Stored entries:
------------------------------------------------

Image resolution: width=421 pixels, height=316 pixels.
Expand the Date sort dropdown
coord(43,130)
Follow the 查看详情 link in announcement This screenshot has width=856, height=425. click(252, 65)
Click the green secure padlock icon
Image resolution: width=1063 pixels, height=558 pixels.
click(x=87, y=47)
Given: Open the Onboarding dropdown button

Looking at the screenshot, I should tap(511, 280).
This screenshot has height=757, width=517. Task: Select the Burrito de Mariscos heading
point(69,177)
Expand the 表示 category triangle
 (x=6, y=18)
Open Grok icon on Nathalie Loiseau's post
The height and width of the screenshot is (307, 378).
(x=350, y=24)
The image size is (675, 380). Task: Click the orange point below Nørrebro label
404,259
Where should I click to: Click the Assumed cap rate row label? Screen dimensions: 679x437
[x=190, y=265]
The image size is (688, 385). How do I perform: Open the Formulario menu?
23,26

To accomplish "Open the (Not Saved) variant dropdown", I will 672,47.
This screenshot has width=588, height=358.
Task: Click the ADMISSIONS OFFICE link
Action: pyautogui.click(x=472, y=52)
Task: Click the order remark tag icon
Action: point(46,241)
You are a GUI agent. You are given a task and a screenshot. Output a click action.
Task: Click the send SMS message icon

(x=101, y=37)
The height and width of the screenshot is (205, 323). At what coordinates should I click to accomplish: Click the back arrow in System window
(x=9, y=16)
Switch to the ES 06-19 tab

------------------------------------------------

Your task: Rewrite all the rows above, swapping every "dropdown" for "drop-down list" and leaving everything else as it is.

Response to the exercise:
Image resolution: width=421 pixels, height=316 pixels.
Expand the Date sort drop-down list
coord(43,130)
Follow the 查看详情 link in announcement This screenshot has width=856, height=425. click(252, 65)
Click the green secure padlock icon
Image resolution: width=1063 pixels, height=558 pixels.
click(x=87, y=47)
Given: Open the Onboarding drop-down list button

Looking at the screenshot, I should tap(511, 280).
This screenshot has height=757, width=517. Task: Select the Burrito de Mariscos heading
point(69,177)
Expand the 表示 category triangle
 (x=6, y=18)
Open Grok icon on Nathalie Loiseau's post
The height and width of the screenshot is (307, 378).
(x=350, y=24)
The image size is (675, 380). Task: Click the orange point below Nørrebro label
404,259
Where should I click to: Click the Assumed cap rate row label? Screen dimensions: 679x437
[x=190, y=265]
The image size is (688, 385). How do I perform: Open the Formulario menu?
23,26

To accomplish "Open the (Not Saved) variant drop-down list", I will 672,47.
This screenshot has width=588, height=358.
Task: Click the ADMISSIONS OFFICE link
Action: pyautogui.click(x=472, y=52)
Task: Click the order remark tag icon
Action: point(46,241)
You are a GUI agent. You are given a task and a screenshot. Output a click action.
Task: Click the send SMS message icon

(x=101, y=37)
The height and width of the screenshot is (205, 323). At what coordinates should I click to accomplish: Click the back arrow in System window
(x=9, y=16)
Switch to the ES 06-19 tab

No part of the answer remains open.